阅读材料:
┌──

刘志强, 窦项洁, 刘白露, 董晓萌, 鲍俊宇. 银杏达莫注射液对大鼠肝缺血再灌注损伤的保护作用机制研究[J/OL]. 中华诊断学电子杂志, 2022, 10(04): 259-265.

Zhiqiang Liu, Xiangjie Dou, Bailu Liu, Xiaomeng Dong, Junyu Bao. Protective mechanism of ginkgo leaf extract and dipyridamole injection on hepatic ischemia reperfusion injury in rats[J/OL]. Chinese Journal of Diagnostics(Electronic Edition), 2022, 10(04): 259-265.

目的

探讨银杏达莫注射液(Gin)对大鼠肝缺血再灌注损伤的保护作用机制。

方法

选取36只Wistar实验大鼠,按随机数字表法分为正常组(N组)、肝缺血再灌注模型组(M组)和银杏达莫注射液干预组(T组),每组12只,M组、T组采用夹闭肝固有动脉1 h再灌注1 h的方法模拟大鼠肝缺血再灌注模型。T组造模前1周开始每日按3.6 ml/kg腹腔注射Gin,N、M组造模前1周开始每日注射同量生理盐水。采用苏木精-伊红(HE)染色检测肝组织细胞形态,Masson染色和天狼星红染色检测肝组织胶原纤维;免疫印迹(Western blot)检测肝组织B细胞淋巴瘤/白血病-2(Bcl-2),Bcl-相关X蛋白(Bax)、Smad和蛋白激酶B(Akt)的蛋白表达水平;聚合酶链式反应(PCR)检测肝组织中Bax、Bcl-2、Smad和Akt mRNA表达水平;免疫组织化学检测肝组织中Bax、Bcl-2、白介素6(IL-6)和IL-10的表达情况,以及检测血清中超氧化物歧化酶(SOD)和丙二醛(MDA)水平。

└──

练习任务:
[A] 请把阅读材料中从"Zhiqiang Liu, Xiangjie"到"探讨银杏达莫注射液(Gin)对大鼠肝缺血再灌注损伤的保护作用机制。"之间的文字照抄下来，首尾两处都包括在内。
[B] 根据阅读材料，T组大鼠在造模前每天按什么剂量腹腔注射Gin？
[C] 判断以下说法是否符合阅读材料，每项回答"是"或"否"，并引用材料中起决定作用的原文：(i) 实验共选取了36只Wistar大鼠；(ii) N组在造模前每天注射Gin；(iii) 模型采用夹闭肝固有动脉2 h的方法。
原始数据与阅读材料的内容没有关系。

原始数据:

┌──

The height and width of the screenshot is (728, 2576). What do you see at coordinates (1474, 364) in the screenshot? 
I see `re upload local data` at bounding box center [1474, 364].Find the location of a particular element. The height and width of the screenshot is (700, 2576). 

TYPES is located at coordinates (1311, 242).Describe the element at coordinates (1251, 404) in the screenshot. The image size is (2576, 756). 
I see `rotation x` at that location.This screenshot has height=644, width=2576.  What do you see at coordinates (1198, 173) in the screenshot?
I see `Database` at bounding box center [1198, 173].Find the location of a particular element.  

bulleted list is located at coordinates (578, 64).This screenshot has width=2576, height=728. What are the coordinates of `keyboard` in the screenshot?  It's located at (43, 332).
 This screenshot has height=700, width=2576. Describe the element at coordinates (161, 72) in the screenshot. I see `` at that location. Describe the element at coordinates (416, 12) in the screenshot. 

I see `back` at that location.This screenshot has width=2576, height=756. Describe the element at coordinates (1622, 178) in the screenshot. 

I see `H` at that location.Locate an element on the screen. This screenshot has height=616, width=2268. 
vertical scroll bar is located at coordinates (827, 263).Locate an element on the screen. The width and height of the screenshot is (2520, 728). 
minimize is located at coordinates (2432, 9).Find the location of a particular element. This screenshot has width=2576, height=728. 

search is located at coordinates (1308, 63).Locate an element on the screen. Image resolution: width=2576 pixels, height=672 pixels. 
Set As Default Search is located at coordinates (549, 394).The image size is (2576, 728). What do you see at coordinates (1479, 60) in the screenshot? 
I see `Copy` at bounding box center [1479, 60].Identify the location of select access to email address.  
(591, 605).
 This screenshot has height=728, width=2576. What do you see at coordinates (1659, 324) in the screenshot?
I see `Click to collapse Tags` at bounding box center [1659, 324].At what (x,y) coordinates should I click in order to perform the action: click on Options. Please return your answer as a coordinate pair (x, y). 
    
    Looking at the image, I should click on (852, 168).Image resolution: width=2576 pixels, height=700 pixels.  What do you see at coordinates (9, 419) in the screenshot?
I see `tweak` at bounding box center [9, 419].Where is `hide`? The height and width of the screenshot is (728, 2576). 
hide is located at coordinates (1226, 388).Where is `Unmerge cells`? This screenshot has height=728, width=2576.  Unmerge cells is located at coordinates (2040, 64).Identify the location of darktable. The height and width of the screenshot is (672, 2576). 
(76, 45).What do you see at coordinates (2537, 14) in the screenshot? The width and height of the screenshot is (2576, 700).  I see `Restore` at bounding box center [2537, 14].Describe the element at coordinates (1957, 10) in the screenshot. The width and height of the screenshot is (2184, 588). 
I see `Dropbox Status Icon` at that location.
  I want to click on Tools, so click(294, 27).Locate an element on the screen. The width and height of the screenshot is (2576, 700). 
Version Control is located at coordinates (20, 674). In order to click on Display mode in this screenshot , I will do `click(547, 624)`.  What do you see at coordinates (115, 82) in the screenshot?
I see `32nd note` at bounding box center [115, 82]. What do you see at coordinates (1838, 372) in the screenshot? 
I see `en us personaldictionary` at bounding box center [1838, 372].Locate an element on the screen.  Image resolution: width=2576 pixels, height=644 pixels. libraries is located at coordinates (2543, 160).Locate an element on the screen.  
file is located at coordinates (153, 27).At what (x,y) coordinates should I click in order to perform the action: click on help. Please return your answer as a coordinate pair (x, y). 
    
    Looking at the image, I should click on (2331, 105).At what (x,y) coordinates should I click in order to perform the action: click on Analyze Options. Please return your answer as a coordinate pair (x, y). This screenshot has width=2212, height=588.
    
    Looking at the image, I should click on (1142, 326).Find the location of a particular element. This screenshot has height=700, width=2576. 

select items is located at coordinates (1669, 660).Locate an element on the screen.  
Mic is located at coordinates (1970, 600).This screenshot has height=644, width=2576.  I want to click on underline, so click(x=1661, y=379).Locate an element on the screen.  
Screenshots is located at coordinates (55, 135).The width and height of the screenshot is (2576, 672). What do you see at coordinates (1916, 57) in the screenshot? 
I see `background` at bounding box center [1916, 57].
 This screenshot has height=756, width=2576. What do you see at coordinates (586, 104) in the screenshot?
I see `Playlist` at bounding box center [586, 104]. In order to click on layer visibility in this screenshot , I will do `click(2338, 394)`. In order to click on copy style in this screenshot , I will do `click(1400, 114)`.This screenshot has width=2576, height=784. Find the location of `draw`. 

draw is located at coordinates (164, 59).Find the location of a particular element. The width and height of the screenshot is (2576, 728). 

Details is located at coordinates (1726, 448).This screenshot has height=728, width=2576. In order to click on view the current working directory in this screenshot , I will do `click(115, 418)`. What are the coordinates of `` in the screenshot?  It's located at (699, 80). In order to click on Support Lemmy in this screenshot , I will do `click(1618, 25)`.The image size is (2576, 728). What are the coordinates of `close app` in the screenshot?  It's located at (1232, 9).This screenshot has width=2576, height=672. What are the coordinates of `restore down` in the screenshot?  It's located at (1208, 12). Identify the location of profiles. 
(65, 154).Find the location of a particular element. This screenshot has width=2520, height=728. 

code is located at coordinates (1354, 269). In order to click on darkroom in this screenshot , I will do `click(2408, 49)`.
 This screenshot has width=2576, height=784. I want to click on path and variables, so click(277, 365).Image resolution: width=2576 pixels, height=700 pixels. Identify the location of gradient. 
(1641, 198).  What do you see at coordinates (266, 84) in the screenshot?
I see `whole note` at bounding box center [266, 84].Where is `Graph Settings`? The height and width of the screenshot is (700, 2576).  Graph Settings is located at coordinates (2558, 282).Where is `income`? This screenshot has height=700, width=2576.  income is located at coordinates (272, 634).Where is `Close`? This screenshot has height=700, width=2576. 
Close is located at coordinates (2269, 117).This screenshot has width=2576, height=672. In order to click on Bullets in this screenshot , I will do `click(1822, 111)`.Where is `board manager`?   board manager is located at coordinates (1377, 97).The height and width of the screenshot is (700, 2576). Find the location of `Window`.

└──

各题答案:
[A]
Zhiqiang Liu, Xiangjie Dou, Bailu Liu, Xiaomeng Dong, Junyu Bao. Protective mechanism of ginkgo leaf extract and dipyridamole injection on hepatic ischemia reperfusion injury in rats[J/OL]. Chinese Journal of Diagnostics(Electronic Edition), 2022, 10(04): 259-265.

目的

探讨银杏达莫注射液(Gin)对大鼠肝缺血再灌注损伤的保护作用机制。

[B] 每日按3.6 ml/kg腹腔注射Gin。

[C]
(i) 是。"选取36只Wistar实验大鼠"
(ii) 否。"N、M组造模前1周开始每日注射同量生理盐水"
(iii) 否。"夹闭肝固有动脉1 h再灌注1 h"